Linda McIsaac, Ph.D., is a scientist and entrepreneur, one of those computer geeky types. Growing up, she was a very good student and was encouraged by her teachers who told her that she should go on to college. Upon graduation from high school, her father told her that she should get married and would live happily ever after. However, that was not what happened in her married life.
Linda decided on college and liked mathematics studying Mobius strips, differential equations, and other challenging topics. The definition of fun in her world was learning how car engines worked and drag racing her cars, yet she did not know what kind of career she would have. All occupations that came to her mind were "engineering-oriented." Yet, at that time, options for women were secretary, nurse, or teacher. In college, Linda also focused on the principles for learning and cognition, the transfer of information. She ended up being part of a nationwide project on re-engineering education with Individual Guided Education at the University of Wisconsin Madison's Research and Development Center while completing her Masters and Ph.D. at the University of Wisconsin Madison.
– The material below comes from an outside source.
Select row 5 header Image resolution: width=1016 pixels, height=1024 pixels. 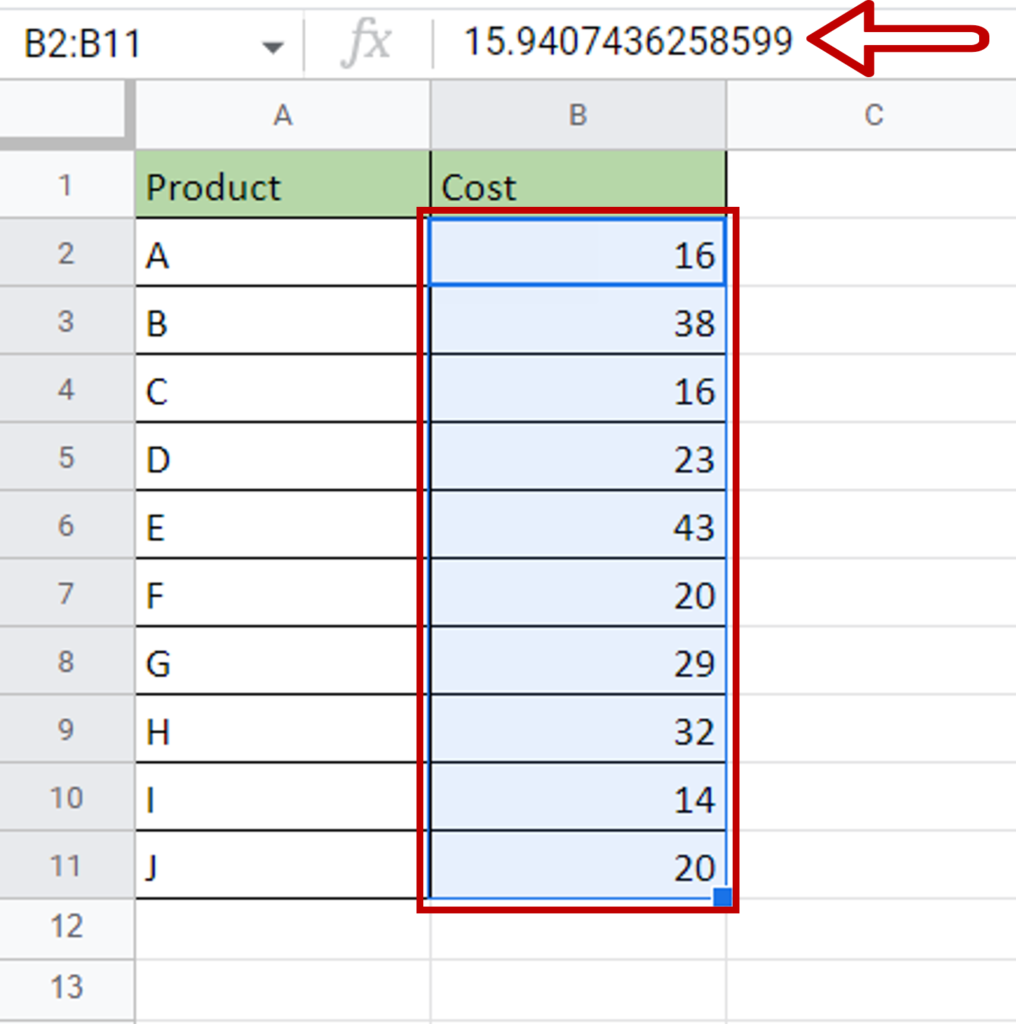click(x=66, y=458)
After graduation, she served as a Superintendent of Schools, where she struggled to implement new ideas for the delivery of instruction based on the way students learn best and research on individualized learning. After her three-year commitment, she left education for the private sector and started her own computer training company EXPCT with "computer parties" like Tupperware parties in homes. Subsequently, computer training centers were built to help train and develop computer applications that helped businesses automate. That company was sold to Inacom in 1998.
Along with her business partner, Gerry Klodt, they decided that more could be realized by a better understanding of people, and she established her second company Xyte, Inc. They discovered that people are born with different natural abilities and developed a way to measure that based on the way they think. The ongoing product development helps individuals in all aspects of their lives: career planning, appropriate education programs; business in job matching, sales, advertising/marketing, management of the employee lifecycle as well as relationships.
As a "people engineer" person, Linda is committed to reaching as many people as possible and sharing a technology that will help them answer that age-old question: "Who am I? and Why do I do what I do?" and apply the natural gifts they were born with to help them find meaning and purpose.